> [Assigned task] Transcribe only the lines of the listing below from the one holding "The image size is (1347, 896)." through the one holding "Task: Select the FUFPI red triangle marker", inclusive, without any change.

______

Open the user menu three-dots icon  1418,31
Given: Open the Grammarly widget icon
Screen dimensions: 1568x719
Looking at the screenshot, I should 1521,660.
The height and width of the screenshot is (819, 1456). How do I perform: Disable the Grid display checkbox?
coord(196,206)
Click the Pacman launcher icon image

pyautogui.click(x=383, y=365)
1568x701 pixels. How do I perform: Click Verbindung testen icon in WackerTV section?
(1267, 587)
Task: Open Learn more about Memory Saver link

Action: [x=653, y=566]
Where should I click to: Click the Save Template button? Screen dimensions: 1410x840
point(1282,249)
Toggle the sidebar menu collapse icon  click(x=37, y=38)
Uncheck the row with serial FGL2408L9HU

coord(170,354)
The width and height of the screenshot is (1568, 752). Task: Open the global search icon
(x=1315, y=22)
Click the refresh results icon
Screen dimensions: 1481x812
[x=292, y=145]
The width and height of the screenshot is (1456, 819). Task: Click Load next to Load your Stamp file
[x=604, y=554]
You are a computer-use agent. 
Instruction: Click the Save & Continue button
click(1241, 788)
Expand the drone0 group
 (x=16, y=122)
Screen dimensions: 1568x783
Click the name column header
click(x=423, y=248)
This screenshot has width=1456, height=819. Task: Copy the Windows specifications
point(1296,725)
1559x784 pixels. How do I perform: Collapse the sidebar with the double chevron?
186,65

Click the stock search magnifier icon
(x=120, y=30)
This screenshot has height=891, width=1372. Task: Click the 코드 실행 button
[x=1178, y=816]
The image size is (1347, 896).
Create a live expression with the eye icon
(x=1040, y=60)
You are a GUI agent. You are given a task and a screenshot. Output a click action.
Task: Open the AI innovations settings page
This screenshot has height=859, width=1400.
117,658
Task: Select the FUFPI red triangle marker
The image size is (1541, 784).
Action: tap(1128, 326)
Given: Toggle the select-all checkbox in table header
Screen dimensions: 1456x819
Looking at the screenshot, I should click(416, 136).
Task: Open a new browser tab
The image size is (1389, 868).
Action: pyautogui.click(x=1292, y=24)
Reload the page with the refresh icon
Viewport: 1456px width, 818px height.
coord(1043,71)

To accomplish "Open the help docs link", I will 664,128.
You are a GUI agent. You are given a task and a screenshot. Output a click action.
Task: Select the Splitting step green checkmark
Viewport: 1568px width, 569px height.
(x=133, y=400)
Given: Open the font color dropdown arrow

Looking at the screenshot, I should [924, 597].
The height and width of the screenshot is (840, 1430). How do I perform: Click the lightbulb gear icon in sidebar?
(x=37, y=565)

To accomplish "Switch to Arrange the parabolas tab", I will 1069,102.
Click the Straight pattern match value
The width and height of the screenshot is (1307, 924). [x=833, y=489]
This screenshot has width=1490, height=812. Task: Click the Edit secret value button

______

> [Exercise output]
The image size is (1347, 896).
Create a live expression with the eye icon
(x=1040, y=60)
You are a GUI agent. You are given a task and a screenshot. Output a click action.
Task: Open the AI innovations settings page
This screenshot has height=859, width=1400.
117,658
Task: Select the FUFPI red triangle marker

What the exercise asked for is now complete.